Cameroon’s richest man, Baba Ahmadou Danpullo, is set to pocket a slice of Sodecoton’s 500 million CFA francs ($810,000) dividend after shareholders of the state-controlled cotton company approved a 2024 payout, even as Yaoundé consolidates ownership of the agribusiness linchpin.
The dividend—about 9% of last year’s net profit—underscores a conservative stance as the company fortifies its balance sheet and shrugs off a choppy input-cost cycle.
It also lands months after the government lifted its stake in Sodecoton to roughly 89% by buying the 30% block previously held by France’s Geocoton for about 46 billion CFA francs, part of a broader reset of the company’s shareholder base. Local press tracking the transaction says producer groups now hold around 12%, staff own a small sliver, and Danpullo’s Société Mobilière d’Investissement du Cameroun (SMIC) remains at 11%.

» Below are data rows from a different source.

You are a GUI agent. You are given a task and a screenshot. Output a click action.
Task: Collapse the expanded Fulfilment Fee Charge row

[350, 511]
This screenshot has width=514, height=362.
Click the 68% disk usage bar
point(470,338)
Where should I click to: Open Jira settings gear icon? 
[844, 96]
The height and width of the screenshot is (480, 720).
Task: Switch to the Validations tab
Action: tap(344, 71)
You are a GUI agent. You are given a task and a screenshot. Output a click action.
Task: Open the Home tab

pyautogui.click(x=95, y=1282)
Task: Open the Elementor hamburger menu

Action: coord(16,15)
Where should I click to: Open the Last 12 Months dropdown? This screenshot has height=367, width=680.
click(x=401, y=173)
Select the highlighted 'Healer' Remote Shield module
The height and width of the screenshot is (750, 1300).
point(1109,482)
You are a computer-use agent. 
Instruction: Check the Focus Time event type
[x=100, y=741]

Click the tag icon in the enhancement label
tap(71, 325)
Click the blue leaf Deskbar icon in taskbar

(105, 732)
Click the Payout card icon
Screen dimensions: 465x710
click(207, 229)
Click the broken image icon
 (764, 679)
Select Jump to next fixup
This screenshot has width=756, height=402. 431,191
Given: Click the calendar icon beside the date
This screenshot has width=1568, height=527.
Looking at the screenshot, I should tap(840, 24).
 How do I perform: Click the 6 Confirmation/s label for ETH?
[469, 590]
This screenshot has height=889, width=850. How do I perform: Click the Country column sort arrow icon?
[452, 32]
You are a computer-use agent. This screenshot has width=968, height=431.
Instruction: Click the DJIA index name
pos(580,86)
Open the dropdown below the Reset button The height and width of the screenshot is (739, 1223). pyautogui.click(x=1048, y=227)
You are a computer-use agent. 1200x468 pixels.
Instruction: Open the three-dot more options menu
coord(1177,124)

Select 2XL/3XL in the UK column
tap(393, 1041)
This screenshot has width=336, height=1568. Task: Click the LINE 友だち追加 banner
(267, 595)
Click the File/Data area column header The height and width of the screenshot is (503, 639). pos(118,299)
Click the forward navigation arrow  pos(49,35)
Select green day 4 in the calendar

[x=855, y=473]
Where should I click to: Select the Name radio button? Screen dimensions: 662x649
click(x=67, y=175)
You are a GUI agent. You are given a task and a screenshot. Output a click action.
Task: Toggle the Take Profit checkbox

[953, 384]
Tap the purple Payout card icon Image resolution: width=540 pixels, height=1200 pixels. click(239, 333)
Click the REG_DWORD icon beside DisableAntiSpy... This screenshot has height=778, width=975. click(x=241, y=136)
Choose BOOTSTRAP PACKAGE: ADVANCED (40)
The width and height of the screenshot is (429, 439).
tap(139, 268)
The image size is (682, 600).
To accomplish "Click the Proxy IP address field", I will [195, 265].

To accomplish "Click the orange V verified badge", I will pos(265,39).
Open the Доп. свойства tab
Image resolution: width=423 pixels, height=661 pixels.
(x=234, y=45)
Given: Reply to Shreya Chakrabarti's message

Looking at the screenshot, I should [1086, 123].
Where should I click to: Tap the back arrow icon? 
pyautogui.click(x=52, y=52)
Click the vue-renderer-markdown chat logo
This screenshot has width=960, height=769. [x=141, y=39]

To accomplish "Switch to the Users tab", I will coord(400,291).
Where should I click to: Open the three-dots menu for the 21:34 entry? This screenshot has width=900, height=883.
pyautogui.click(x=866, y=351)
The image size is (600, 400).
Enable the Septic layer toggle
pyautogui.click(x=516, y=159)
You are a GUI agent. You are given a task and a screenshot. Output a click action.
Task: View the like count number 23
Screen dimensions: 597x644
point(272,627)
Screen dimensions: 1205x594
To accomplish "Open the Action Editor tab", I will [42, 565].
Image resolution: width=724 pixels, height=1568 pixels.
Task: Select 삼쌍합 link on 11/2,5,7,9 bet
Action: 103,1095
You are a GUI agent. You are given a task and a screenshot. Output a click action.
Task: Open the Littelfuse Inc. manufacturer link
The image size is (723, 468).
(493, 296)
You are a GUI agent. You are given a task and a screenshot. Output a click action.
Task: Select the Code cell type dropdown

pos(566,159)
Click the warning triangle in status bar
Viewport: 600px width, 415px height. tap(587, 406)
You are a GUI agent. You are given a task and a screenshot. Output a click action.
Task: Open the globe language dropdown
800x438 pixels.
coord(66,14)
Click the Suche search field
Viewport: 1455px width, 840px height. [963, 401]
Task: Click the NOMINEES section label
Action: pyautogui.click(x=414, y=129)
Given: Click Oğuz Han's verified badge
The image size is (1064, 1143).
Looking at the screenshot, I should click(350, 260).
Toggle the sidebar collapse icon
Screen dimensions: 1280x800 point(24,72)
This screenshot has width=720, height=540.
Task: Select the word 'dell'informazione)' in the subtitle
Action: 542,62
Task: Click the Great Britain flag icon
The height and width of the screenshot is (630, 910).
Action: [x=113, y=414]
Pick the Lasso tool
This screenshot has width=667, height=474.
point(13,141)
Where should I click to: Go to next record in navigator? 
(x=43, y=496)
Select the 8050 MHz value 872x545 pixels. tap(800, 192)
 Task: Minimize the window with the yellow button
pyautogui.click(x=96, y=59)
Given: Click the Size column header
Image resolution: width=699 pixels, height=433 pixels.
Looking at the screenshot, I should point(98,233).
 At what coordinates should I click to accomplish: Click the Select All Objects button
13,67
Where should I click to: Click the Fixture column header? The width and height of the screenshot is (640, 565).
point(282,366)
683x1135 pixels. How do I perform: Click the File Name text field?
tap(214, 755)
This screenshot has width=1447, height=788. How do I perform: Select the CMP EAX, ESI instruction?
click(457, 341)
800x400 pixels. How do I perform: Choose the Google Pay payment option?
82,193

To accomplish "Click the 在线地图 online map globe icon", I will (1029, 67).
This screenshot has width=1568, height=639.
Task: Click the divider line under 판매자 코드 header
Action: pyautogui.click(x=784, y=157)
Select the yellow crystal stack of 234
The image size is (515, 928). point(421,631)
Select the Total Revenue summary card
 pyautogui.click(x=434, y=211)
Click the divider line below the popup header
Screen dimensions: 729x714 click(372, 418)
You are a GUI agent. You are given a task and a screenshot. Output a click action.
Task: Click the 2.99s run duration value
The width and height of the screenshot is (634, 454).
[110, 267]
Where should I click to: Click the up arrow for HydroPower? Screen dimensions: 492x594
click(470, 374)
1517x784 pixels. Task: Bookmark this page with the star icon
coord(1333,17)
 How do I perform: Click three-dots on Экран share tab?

For Danpullo, the dividend is small change next to a portfolio that runs from tea and ranching to telecoms and South African real estate. Through his holding companies he controls Cameroon Tea Estates and the Ndawara Highland Tea Estate, operates large ranches, and has long been a significant shareholder in Nexttel, Cameroon’s No. 3 mobile operator. He also built one of South Africa’s biggest privately owned commercial-property stables, including Johannesburg’s Marble Towers.
The 74-year-old magnate—who has topped wealth rankings in Cameroon for years—has kept a low public profile while routinely surfacing in sectors that matter to the economy: cash crops, logistics, finance and phone networks. Billionaires.Africa pegs his fortune at roughly a billion dollars in recent years, a figure built on diversified cash flows and often-contrarian bets.
Not everything has run smoothly. Danpullo’s South African banking dispute with FirstRand’s FNB spilled into cross-border legal wrangling over seized assets and, briefly, tensions involving MTN’s local accounts—an episode that underlined his political reach at home and the risks of operating abroad.
Back at Sodecoton, the state’s heavier hand is part of a push to ring-fence a strategic value chain that supports hundreds of thousands of livelihoods in Cameroon’s north. Brussels-backed modernization plans with AFD and the EU, paired with a chastened capital policy, suggest the company will keep prioritizing factory upgrades, ginning efficiency and farmer support schemes over richer near-term shareholder rewards. For minority holders like SMIC, that likely means steady—if unspectacular—cash returns as the state steers for stability.